Records from a collection
____________________

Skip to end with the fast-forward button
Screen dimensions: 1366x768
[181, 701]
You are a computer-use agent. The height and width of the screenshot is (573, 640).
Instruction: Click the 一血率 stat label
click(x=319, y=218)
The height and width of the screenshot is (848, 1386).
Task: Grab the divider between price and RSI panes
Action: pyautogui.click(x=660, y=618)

____________________

* AIM OF THE TASK
Retype the data in full, and keep every line identical to the original.

* SOLUTION FOR THIS TASK
Skip to end with the fast-forward button
Screen dimensions: 1366x768
[181, 701]
You are a computer-use agent. The height and width of the screenshot is (573, 640).
Instruction: Click the 一血率 stat label
click(x=319, y=218)
The height and width of the screenshot is (848, 1386).
Task: Grab the divider between price and RSI panes
Action: pyautogui.click(x=660, y=618)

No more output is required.